* À faire:
(1) Dans l'entretien, reprends le passage qui commence aux mots « Tu te fais un » et s'arrête après « de L.A. s’agit-il? », en remplaçant « fric » par « argent ».
(2) Recopie les enregistrements à l'identique : commence à leur toute première ligne et arrête-toi après celle qui contient « Action: coord(1146,661) ».

* Texte affiché:

########################################

C'est une toute autre vibe. Quand je travaille sur un album, j’avance à mon propre rythme. Quand tu tournes, tu dois être sur le plateau à 5h55 du matin. Ça n’a rien à voir. Quand tu tournes un vidéoclip, tu refais les mêmes trucs encore et encore, mais quand tu tournes un film, tu peux passer une demi-journée à filmer une seule et même chose.

Tu te fais un point d’honneur de t’identifier en tant qu’artiste plutôt que comme acteur ou musicien. Pourquoi est-ce important pour toi de faire cette distinction?

Je suis avant tout un carriériste. J'aime créer des trucs, point barre. Et c'est certainement l'une des raisons pourquoi je persévère. Je me pose la question : « Est-ce que moi, je peux vraiment faire ça? » La question n’est pas de savoir si tu me donneras assez de fric pour le faire – ça, c'est juste un plus. Je fais ce que je fais parce que c'est ce que j'aime faire. Il y a des choses que j'essaie d'accomplir avant d'avoir atteint un certain âge. Ce sont ces conneries qui me font avancer. J’essaie de m'adapter au monde.

Un de tes principaux objectifs est de représenter L. A. telle que tu la connais. De quelle version de L.A. s’agit-il?

########################################

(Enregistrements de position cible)
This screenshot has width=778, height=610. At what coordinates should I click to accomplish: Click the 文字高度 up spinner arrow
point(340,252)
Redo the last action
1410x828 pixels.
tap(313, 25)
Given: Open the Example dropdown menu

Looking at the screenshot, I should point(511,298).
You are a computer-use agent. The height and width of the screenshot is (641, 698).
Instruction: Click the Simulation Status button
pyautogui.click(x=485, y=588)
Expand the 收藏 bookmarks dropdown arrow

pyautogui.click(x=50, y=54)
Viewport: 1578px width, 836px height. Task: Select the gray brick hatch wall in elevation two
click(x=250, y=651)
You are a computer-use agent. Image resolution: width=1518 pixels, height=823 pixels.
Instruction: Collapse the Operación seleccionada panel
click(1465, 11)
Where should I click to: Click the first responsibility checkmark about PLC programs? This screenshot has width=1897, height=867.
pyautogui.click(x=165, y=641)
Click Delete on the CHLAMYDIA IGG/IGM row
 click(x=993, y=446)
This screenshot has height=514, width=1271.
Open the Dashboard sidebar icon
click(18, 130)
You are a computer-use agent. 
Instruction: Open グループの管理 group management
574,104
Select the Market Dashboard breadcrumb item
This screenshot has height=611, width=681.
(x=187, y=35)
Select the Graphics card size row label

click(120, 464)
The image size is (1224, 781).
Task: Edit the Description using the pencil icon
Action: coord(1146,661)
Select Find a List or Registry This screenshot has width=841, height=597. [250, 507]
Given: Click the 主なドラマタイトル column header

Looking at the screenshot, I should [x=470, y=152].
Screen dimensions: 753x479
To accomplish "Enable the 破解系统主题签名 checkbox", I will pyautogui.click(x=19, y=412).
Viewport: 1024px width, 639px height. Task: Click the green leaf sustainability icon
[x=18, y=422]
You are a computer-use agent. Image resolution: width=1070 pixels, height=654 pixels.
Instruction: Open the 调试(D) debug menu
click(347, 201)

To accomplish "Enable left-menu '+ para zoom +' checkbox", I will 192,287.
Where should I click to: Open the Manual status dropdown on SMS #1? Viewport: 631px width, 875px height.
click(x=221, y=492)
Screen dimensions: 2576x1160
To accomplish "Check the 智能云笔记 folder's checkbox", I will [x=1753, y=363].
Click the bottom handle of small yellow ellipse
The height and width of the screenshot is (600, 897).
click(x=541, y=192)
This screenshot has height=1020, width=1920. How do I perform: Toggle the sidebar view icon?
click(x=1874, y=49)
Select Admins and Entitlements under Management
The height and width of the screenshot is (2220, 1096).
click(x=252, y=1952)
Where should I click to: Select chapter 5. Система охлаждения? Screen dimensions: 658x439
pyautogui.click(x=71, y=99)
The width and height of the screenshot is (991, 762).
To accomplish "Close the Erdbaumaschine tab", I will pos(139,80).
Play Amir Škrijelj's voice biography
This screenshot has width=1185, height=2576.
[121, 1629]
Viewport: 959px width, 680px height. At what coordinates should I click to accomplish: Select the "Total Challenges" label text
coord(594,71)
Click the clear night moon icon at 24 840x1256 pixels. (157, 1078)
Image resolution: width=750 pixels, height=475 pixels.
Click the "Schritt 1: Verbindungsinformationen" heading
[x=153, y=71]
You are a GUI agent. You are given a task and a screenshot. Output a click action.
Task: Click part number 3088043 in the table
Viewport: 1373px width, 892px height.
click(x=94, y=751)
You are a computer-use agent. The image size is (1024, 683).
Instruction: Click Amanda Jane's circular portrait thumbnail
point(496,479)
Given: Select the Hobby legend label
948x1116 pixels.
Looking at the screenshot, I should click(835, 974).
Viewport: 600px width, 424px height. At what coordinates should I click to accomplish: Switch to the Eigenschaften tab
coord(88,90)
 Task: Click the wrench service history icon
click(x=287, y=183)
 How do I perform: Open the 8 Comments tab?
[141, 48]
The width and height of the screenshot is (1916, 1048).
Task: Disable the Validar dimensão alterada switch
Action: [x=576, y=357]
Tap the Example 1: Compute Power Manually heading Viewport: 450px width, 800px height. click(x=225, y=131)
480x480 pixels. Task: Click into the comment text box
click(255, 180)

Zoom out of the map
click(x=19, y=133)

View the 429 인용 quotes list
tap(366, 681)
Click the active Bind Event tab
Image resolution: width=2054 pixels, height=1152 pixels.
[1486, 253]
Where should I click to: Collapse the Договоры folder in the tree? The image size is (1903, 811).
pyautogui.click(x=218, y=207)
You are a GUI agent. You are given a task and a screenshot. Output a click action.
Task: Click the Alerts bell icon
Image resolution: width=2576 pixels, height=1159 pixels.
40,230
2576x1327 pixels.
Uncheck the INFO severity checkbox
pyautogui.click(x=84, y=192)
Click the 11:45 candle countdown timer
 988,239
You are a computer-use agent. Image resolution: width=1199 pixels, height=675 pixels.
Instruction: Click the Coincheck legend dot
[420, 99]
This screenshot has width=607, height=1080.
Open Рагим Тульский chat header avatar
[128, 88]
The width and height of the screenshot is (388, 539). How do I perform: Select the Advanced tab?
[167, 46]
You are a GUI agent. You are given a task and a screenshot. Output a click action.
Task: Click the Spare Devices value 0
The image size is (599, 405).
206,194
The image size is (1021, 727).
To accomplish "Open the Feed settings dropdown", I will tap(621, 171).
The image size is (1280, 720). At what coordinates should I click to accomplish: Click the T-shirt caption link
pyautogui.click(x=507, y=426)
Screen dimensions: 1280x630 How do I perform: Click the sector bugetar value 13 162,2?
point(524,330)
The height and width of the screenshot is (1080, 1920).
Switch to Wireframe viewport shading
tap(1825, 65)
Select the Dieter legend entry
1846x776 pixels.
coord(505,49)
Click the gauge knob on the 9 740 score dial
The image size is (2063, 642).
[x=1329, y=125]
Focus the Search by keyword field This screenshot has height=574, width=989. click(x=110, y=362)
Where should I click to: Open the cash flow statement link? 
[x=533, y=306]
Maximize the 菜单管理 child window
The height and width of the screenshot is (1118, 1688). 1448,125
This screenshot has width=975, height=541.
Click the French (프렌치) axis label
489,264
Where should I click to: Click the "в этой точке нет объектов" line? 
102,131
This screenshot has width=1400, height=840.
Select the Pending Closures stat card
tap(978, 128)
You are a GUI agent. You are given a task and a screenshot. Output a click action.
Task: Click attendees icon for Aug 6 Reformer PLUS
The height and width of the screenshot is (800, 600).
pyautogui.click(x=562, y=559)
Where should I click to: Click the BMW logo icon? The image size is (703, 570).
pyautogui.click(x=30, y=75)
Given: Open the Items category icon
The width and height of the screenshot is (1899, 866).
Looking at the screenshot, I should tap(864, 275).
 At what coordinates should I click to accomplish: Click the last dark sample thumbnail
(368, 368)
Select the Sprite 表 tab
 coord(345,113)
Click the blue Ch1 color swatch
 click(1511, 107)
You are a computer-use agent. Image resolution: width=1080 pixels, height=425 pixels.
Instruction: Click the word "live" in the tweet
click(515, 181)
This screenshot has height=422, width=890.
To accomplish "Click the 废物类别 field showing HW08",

########################################

* Réponses ci-dessous:
(1)
Tu te fais un point d’honneur de t’identifier en tant qu’artiste plutôt que comme acteur ou musicien. Pourquoi est-ce important pour toi de faire cette distinction?

Je suis avant tout un carriériste. J'aime créer des trucs, point barre. Et c'est certainement l'une des raisons pourquoi je persévère. Je me pose la question : « Est-ce que moi, je peux vraiment faire ça? » La question n’est pas de savoir si tu me donneras assez de argent pour le faire – ça, c'est juste un plus. Je fais ce que je fais parce que c'est ce que j'aime faire. Il y a des choses que j'essaie d'accomplir avant d'avoir atteint un certain âge. Ce sont ces conneries qui me font avancer. J’essaie de m'adapter au monde.

Un de tes principaux objectifs est de représenter L. A. telle que tu la connais. De quelle version de L.A. s’agit-il?

(2)
This screenshot has width=778, height=610. At what coordinates should I click to accomplish: Click the 文字高度 up spinner arrow
point(340,252)
Redo the last action
1410x828 pixels.
tap(313, 25)
Given: Open the Example dropdown menu

Looking at the screenshot, I should point(511,298).
You are a computer-use agent. The height and width of the screenshot is (641, 698).
Instruction: Click the Simulation Status button
pyautogui.click(x=485, y=588)
Expand the 收藏 bookmarks dropdown arrow

pyautogui.click(x=50, y=54)
Viewport: 1578px width, 836px height. Task: Select the gray brick hatch wall in elevation two
click(x=250, y=651)
You are a computer-use agent. Image resolution: width=1518 pixels, height=823 pixels.
Instruction: Collapse the Operación seleccionada panel
click(1465, 11)
Where should I click to: Click the first responsibility checkmark about PLC programs? This screenshot has width=1897, height=867.
pyautogui.click(x=165, y=641)
Click Delete on the CHLAMYDIA IGG/IGM row
 click(x=993, y=446)
This screenshot has height=514, width=1271.
Open the Dashboard sidebar icon
click(18, 130)
You are a computer-use agent. 
Instruction: Open グループの管理 group management
574,104
Select the Market Dashboard breadcrumb item
This screenshot has height=611, width=681.
(x=187, y=35)
Select the Graphics card size row label

click(120, 464)
The image size is (1224, 781).
Task: Edit the Description using the pencil icon
Action: coord(1146,661)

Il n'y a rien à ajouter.